Data to process

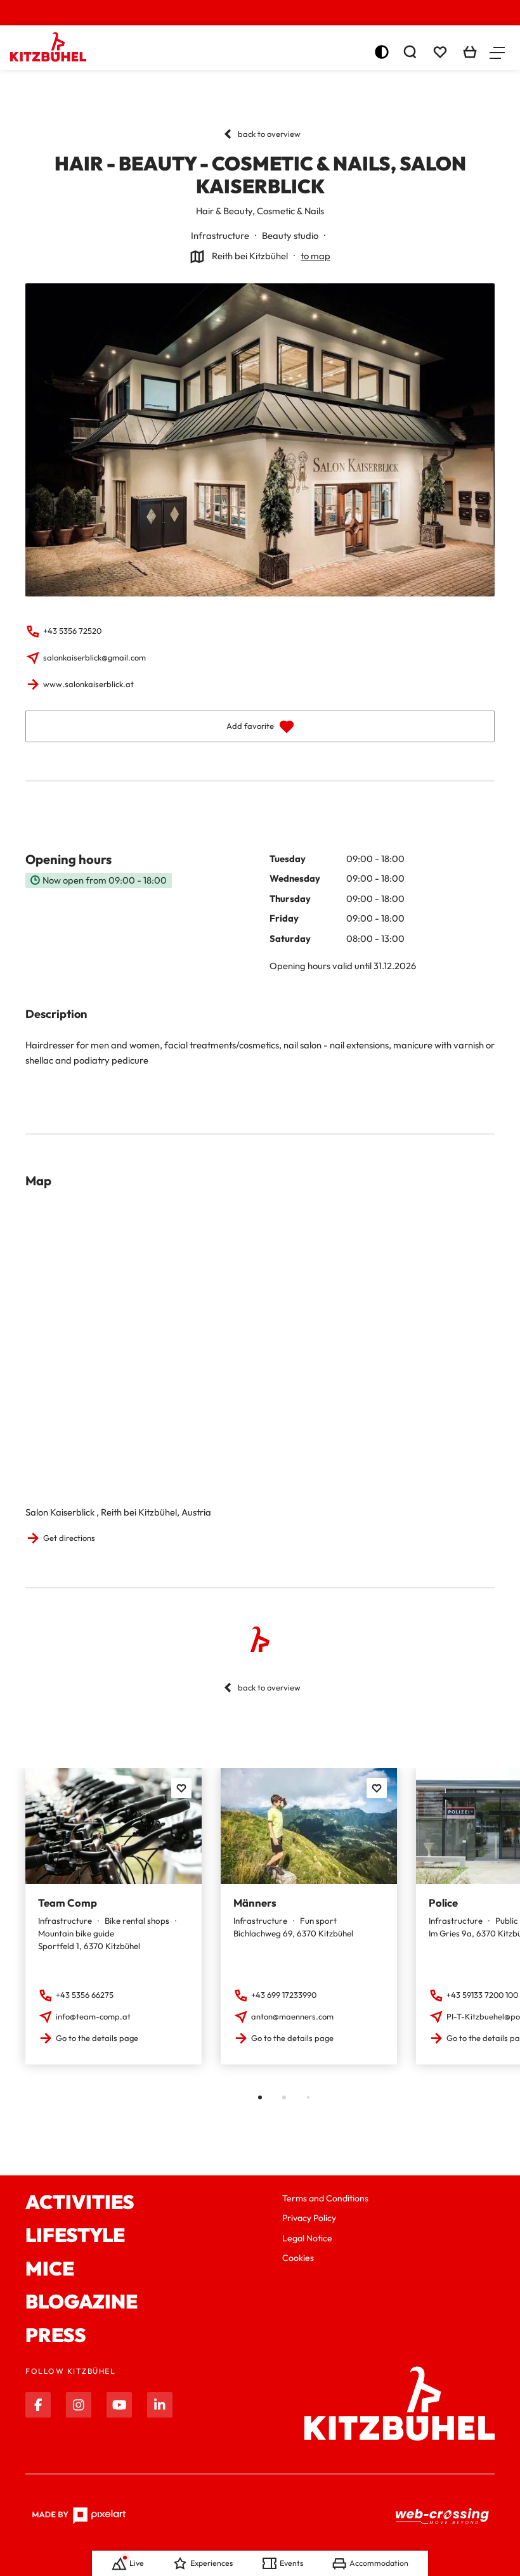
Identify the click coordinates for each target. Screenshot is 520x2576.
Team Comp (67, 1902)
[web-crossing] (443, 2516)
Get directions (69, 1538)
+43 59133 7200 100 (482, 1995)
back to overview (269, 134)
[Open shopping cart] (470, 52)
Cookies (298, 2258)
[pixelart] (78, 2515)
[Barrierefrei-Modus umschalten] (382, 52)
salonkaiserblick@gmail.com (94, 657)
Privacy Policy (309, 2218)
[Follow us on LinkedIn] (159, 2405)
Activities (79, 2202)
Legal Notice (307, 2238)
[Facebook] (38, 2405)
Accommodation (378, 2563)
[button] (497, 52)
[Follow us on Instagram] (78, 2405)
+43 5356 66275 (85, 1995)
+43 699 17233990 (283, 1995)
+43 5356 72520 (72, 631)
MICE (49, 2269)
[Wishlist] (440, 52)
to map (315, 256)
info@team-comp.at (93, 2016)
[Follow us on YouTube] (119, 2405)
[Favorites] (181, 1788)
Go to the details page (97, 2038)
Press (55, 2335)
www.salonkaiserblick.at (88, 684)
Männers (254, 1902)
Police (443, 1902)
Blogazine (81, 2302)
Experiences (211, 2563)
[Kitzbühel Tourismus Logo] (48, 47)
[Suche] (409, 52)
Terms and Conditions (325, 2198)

Exercise description
The answer consists of the lines above that include the word "salonkaiserblick", each copied exactly.

Answer to this task
salonkaiserblick@gmail.com (94, 657)
www.salonkaiserblick.at (88, 684)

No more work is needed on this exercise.